==== TEXTE FOURNI ====

47Soyons clairs toutefois, il ne s’agit pas de rejeter le besoin ni le souhait, dans de nombreux cas, d’orienter un groupe d’apprenants vers un corpus de connaissances (un « programme »). Ce n’est pas une invitation à un accès pour tous constructiviste. C’est une invitation, une exhortation, à prendre au sérieux tout apprentissage et tous les moyens de le montrer avec le même sérieux. Ainsi, au lieu de conclure « il n’a rien appris », une approche multimodale de la sémiotique sociale insiste sur la manière dont l’apprenant a transformé ou « transduit » les signes qui lui sont adressés et elle insiste également pour explorer les signes que les apprenants ont fabriqués sans que l’on se soit adressé à eux en tant qu’apprenants. C’est là l’un des objectifs principaux du cadre proposé ici : fournir des moyens de rendre visible pour reconnaître ce qui est généralement invisible ou le demeure et qui existe fréquemment au-delà de la reconnaissance « officielle ».
48La question du « programme », de ce qui doit être connu, est une question tout à fait différente qui a à voir dans le cas de lieux institutionnels, avec les buts, les objectifs et les besoins de la communauté qui soutient l’institution. Les mêmes principes s’appliquent dans le cas de lieux non institutionnels, pouvant présenter un intérêt individuel.
La communication
49Dans l’approche proposée ici, l’hypothèse allant de soi est que la communication a eu lieu lorsqu’il y a eu interprétation. Faire du sujet interprétant un élément central du succès de la communication transforme de nombreuses conceptions (classiques) de la communication, sans parler des conceptions de l’enseignement-apprentissage. Après tout, dans les environnements et les occasions d’apprentissage et d’enseignement, le sujet interprétant est l’apprenant. Cela, avec la notion de signe motivé, constitue le fondement de la pédagogie de la reconnaissance.
50Selon l’agentivité concernée, le pouvoir et la responsabilité, bien que de nature différente chez les deux participants à la communication – et donc à l’apprentissage – peuvent être la base d’une approche éthique sociale et individuelle. Une compréhension de l’agentivité, du pouvoir et de la responsabilité certes différents mais partagés fait partie intégrante d’une pédagogie de la reconnaissance fondée sur l’éthique.
51Résumons à ce stade. Le sens émerge de l’interaction entre le social et la sémiotique : c’est-à-dire qu’il est le résultat d’un travail sémiotique réalisé par des acteurs sociaux, agissant avec des ressources culturelles créées socialement pour produire des signes. Les signes sont le produit d’un travail sémiotique et le signe est l’unité au sein de laquelle le sens se manifeste et se matérialise. La communication est considérée comme une situation d’interaction par excellence. En sémiotique sociale, le processus d’apprentissage est un exemple de communication en tant qu’interaction, de travail sémiotique. Les opportunités d’apprentissage et d’enseignement sont des exemples de communication : pour avoir une théorie plausible de l’apprentissage, il est essentiel de disposer d’une théorie de la communication appropriée. L’apprentissage est à la fois un processus de production de signes et le résultat de l’interaction et/ou d’un engagement dans le monde socialement configuré. Pour la sémiotique sociale, une théorie pertinente de la communication centre son attention sur le pouvoir de ceux qui créent et recréent le sens ; elle accorde une reconnaissance idoine à leur travail sémiotique. C’est le cas, quels que soient les rôles sociaux ou les positions des personnes engagées dans ce processus, qu’ils soient apprenants, enseignants ou étudiants, quel que soit leur statut, qu’ils soient professionnels, amateurs ou novices.

==== ENTRÉES FOURNIES ====

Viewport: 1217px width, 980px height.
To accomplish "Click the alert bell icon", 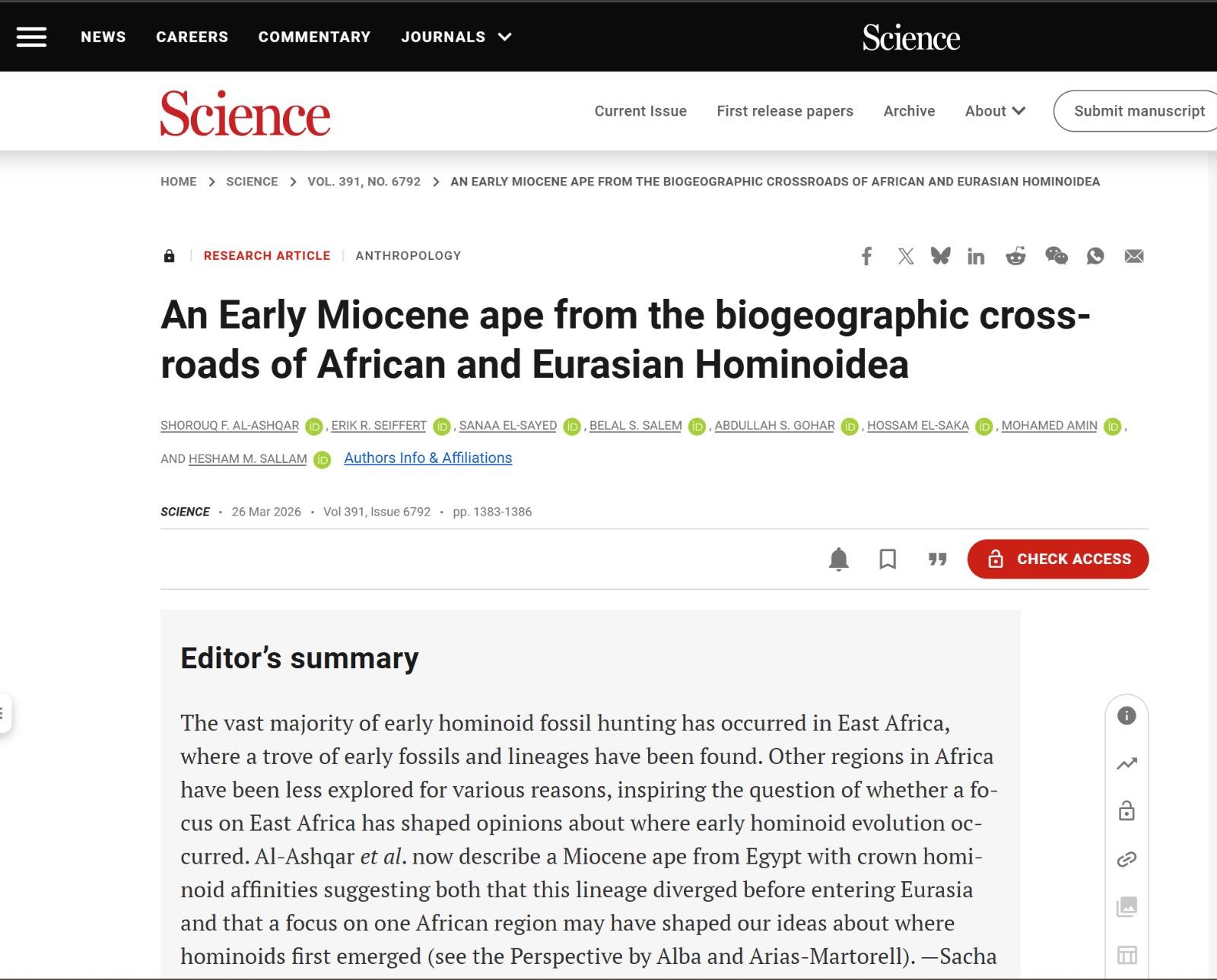I will pyautogui.click(x=838, y=559).
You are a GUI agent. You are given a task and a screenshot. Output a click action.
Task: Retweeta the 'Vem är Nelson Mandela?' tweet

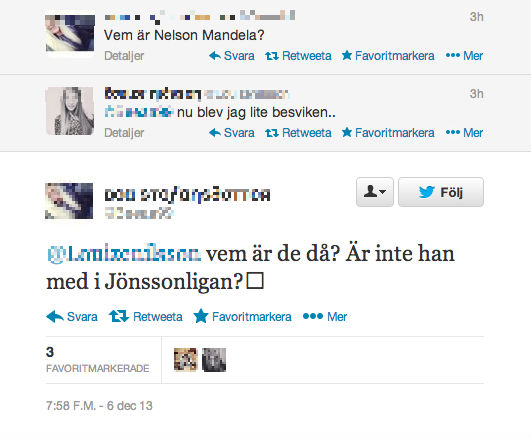[x=298, y=56]
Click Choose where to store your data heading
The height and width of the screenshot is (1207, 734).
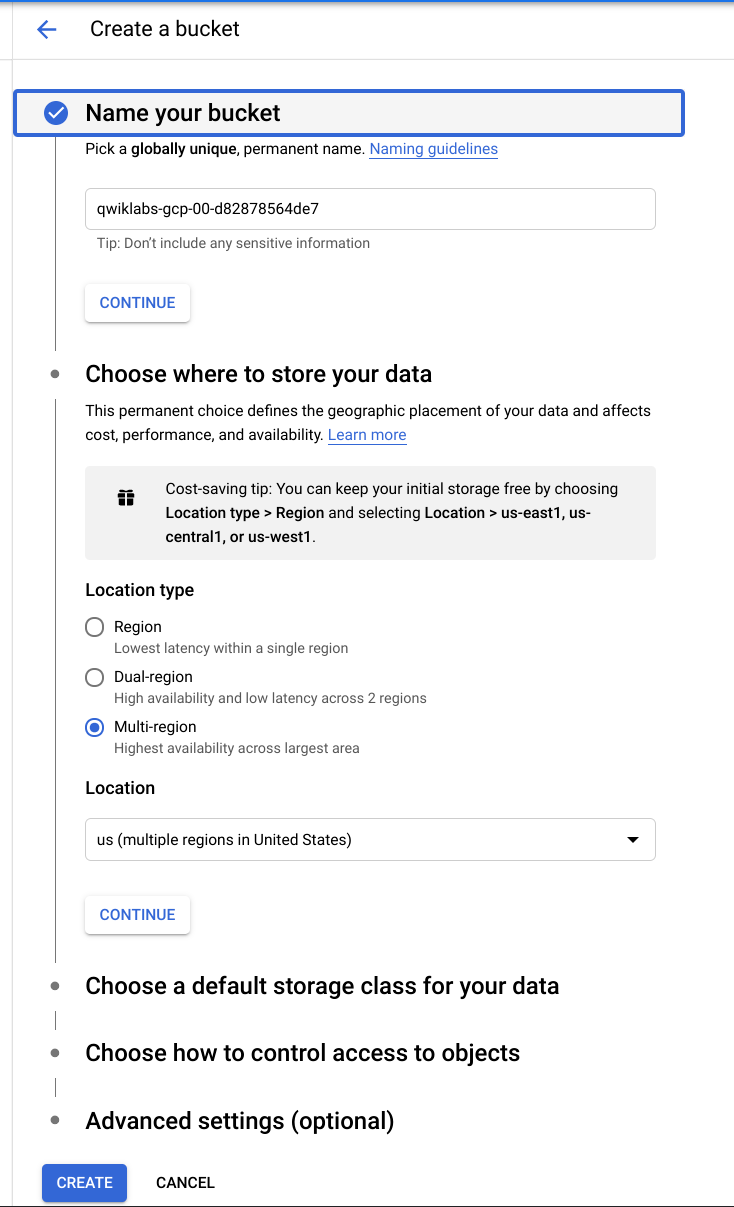[258, 374]
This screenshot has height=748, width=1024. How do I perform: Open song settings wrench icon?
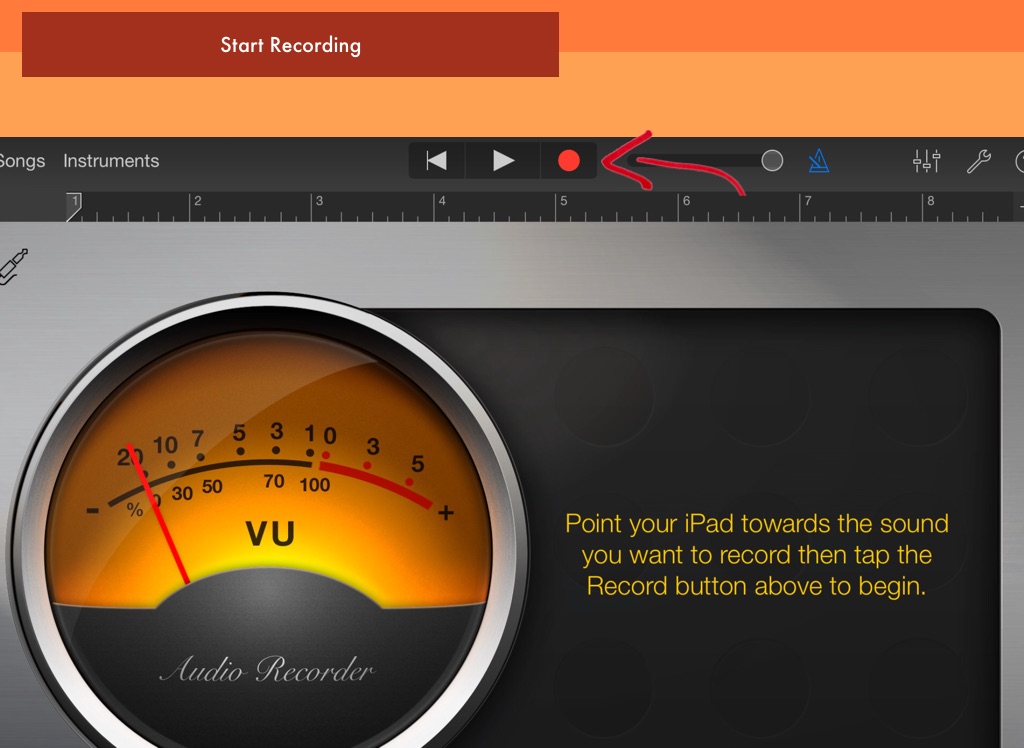pyautogui.click(x=978, y=161)
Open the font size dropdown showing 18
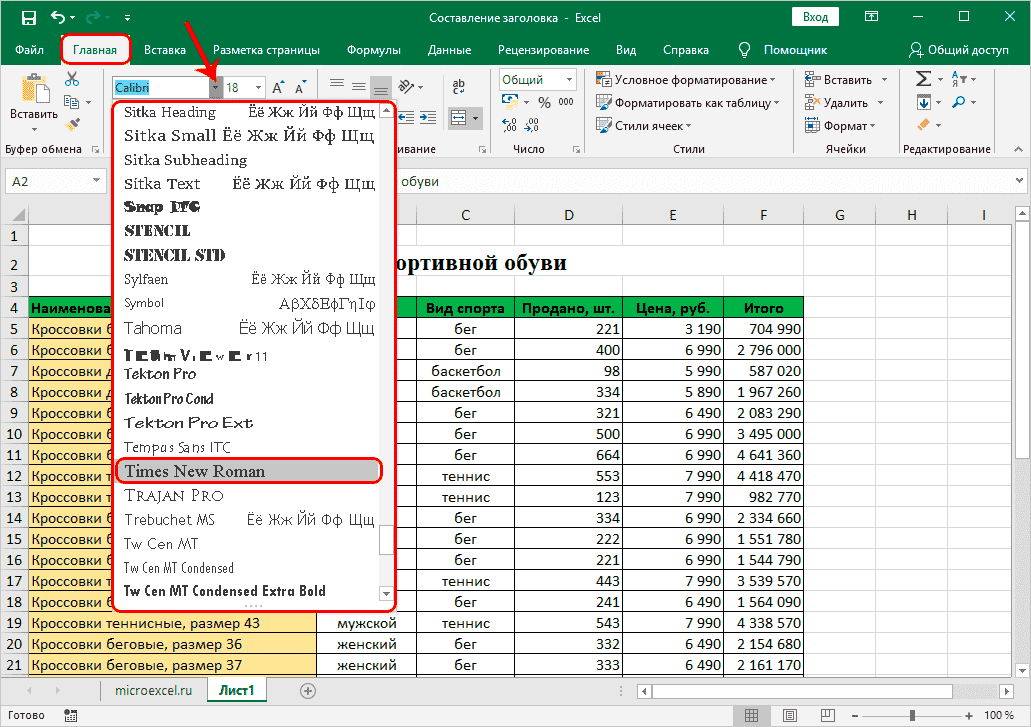The width and height of the screenshot is (1031, 727). [258, 88]
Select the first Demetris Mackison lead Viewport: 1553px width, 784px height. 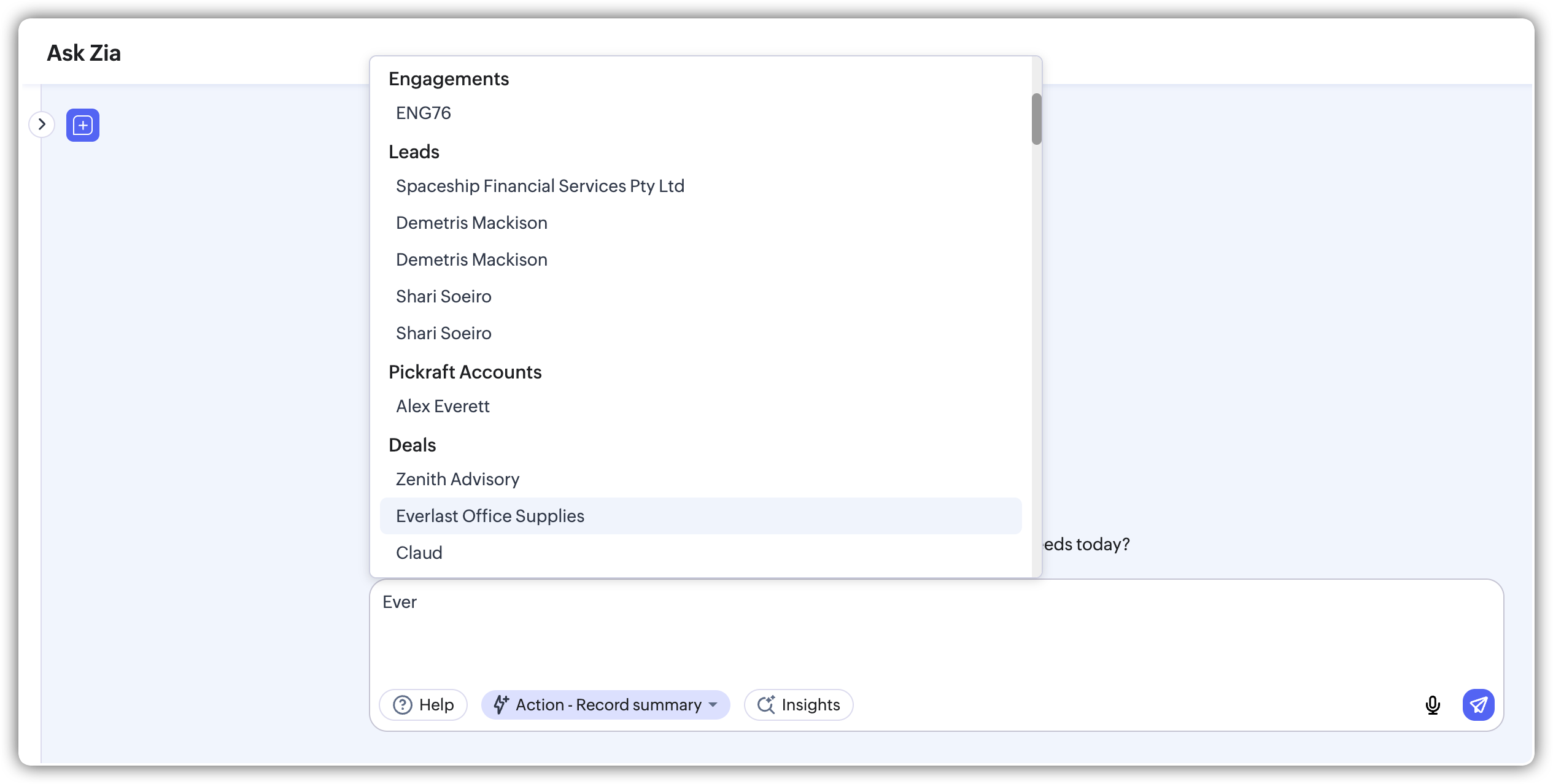tap(471, 223)
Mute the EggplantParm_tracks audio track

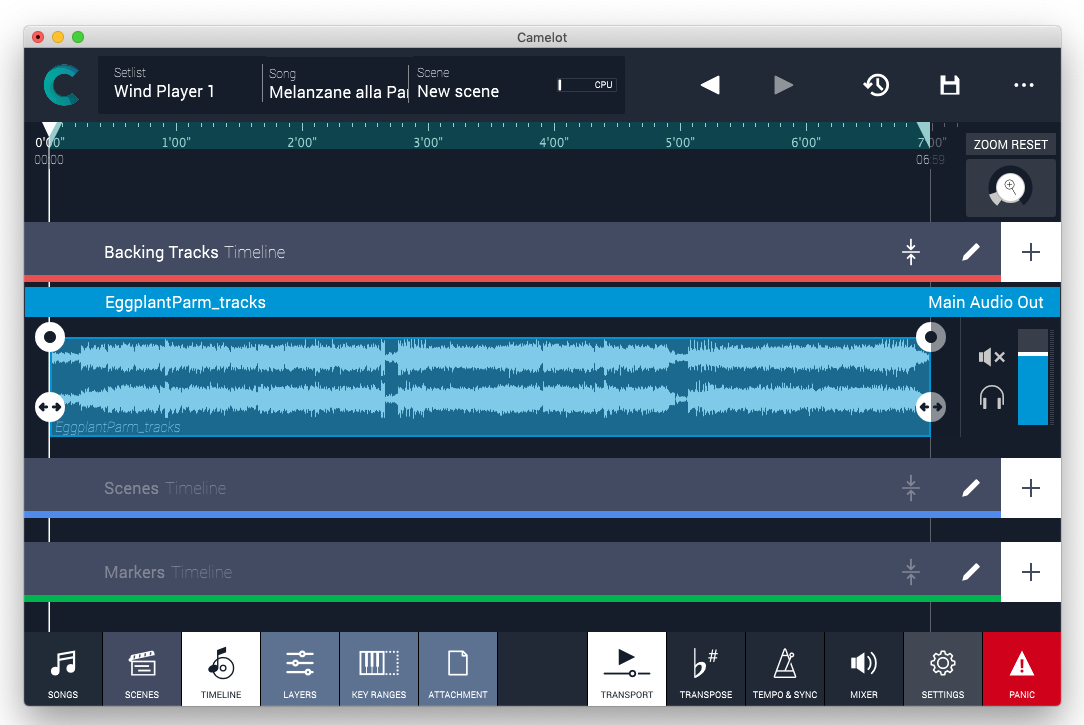(x=991, y=357)
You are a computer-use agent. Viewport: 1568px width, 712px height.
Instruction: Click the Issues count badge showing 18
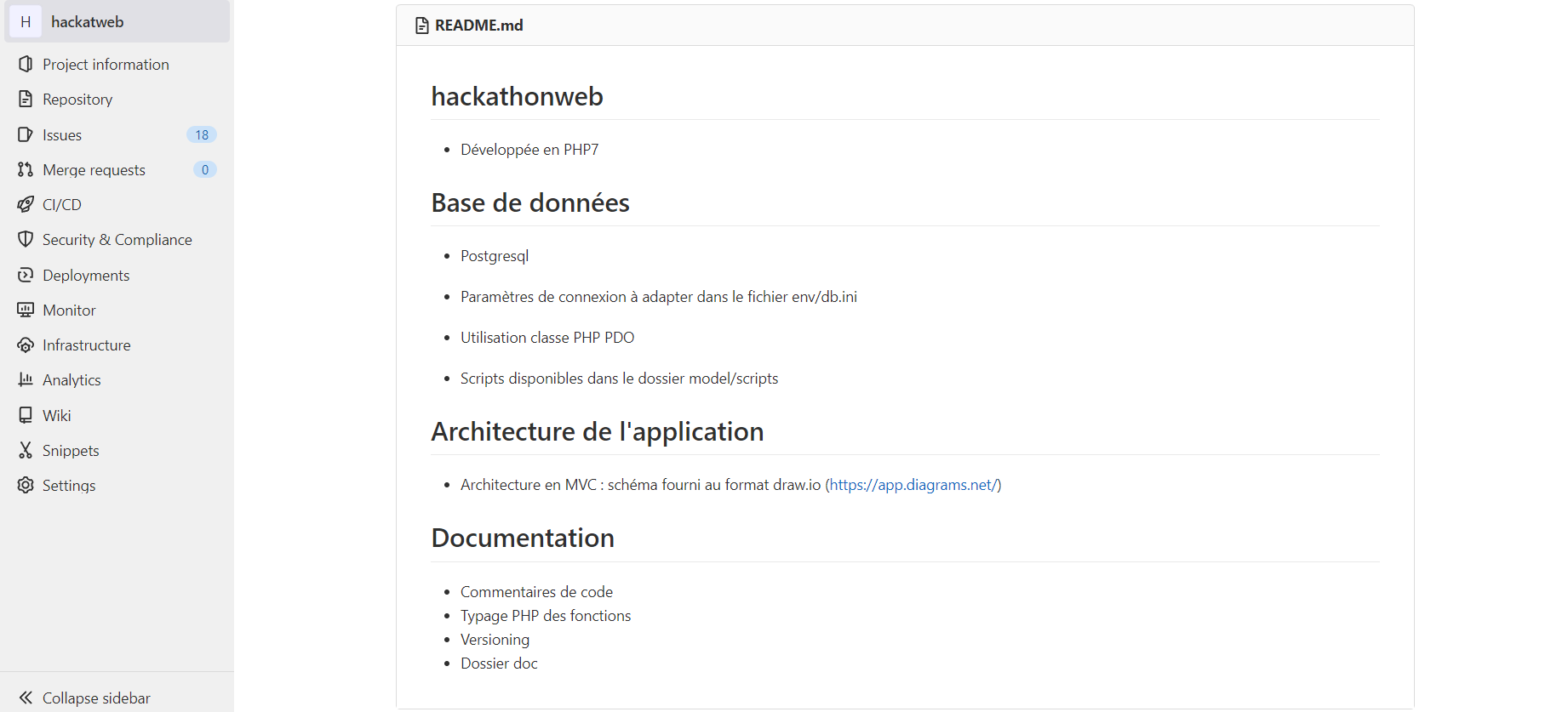(202, 135)
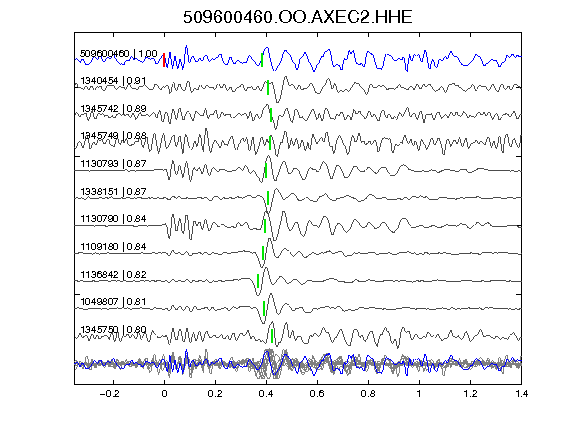The height and width of the screenshot is (432, 576).
Task: Click the x-axis tick label 0.4
Action: (266, 394)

====

#### [CONSIGNE A]
Répondez à ces questions sur le texte consacré à la communication et à l'apprentissage :
(i) Dans l'approche proposée, à quel moment la communication est-elle considérée comme ayant eu lieu ?
(ii) Qui est le sujet interprétant dans les environnements d'apprentissage et d'enseignement ?
(iii) Quelle est l'unité au sein de laquelle le sens se manifeste et se matérialise ?
#### [CONSIGNE B]
Extrayez du texte consacré à la communication et à l'apprentissage le passage allant de « 50Selon l’agentivité concernée, le » jusqu'à « fondée sur l’éthique. » inclus.
#### [CONSIGNE C]
Écrivez la suite du texte consacré à la communication et à l'apprentissage, à partir de sa dernière phrase.

#### [RÉPONSE A]
(i) Lorsqu'il y a eu interprétation.
(ii) L'apprenant.
(iii) Le signe.

#### [RÉPONSE B]
50Selon l’agentivité concernée, le pouvoir et la responsabilité, bien que de nature différente chez les deux participants à la communication – et donc à l’apprentissage – peuvent être la base d’une approche éthique sociale et individuelle. Une compréhension de l’agentivité, du pouvoir et de la responsabilité certes différents mais partagés fait partie intégrante d’une pédagogie de la reconnaissance fondée sur l’éthique.

#### [RÉPONSE C]
52La fabrication réciproque de signes est à la base de la conception de la communication présentée ici. Un signe ou un ensemble de signes est produit par un sujet pour un destinataire spécifique ou imaginaire. Ce signe en tant que message est considéré par ce destinataire comme une « incitation à ». L’intérêt du destinataire façonne son attention et le conduit à sélectionner certains des éléments. Ce faisant, il modifie les éléments sélectionnés dans le message et produit un nouveau signe Cette modification peut être une transformation – une modification au sein d’un mode – ou une transduction – un changement de mode. On peut librement appeler ce processus « interprétation » ; cela implique une hypothèse sous-jacente selon laquelle le sujet interprétant devrait être en mesure de préciser la forme de cette interprétation. Comme « l’incitation à » est davantage susceptible de prendre la forme d’un complexe multimodal, il est probable que les éléments sélectionnés à partir de cette incitation soient des signes dans des modes différents, de sorte que certains éléments peuvent être transformés et d’autres transduits dans le processus d’interprétation.
53Dans une situation de communication, le sujet interprétant peut être une personne qui a été désignée comme destinataire par le producteur du signe ou une autre personne qui considère que le signe lui est adressé. Généralement, cette personne est un participant plus ou moins étroitement associé à un événement impliquant un groupe, professionnel ou autre.
Modes et multimodalité
54Dans une approche multimodale, l’apprenant s’engage dans l’environnement d’apprentissage, l’apprentissage étant potentiellement fondé sur plusieurs des modes présents et sur des modes autres que ceux considérés comme pertinents par ceux qui ont conçu l’environnement d’apprentissage.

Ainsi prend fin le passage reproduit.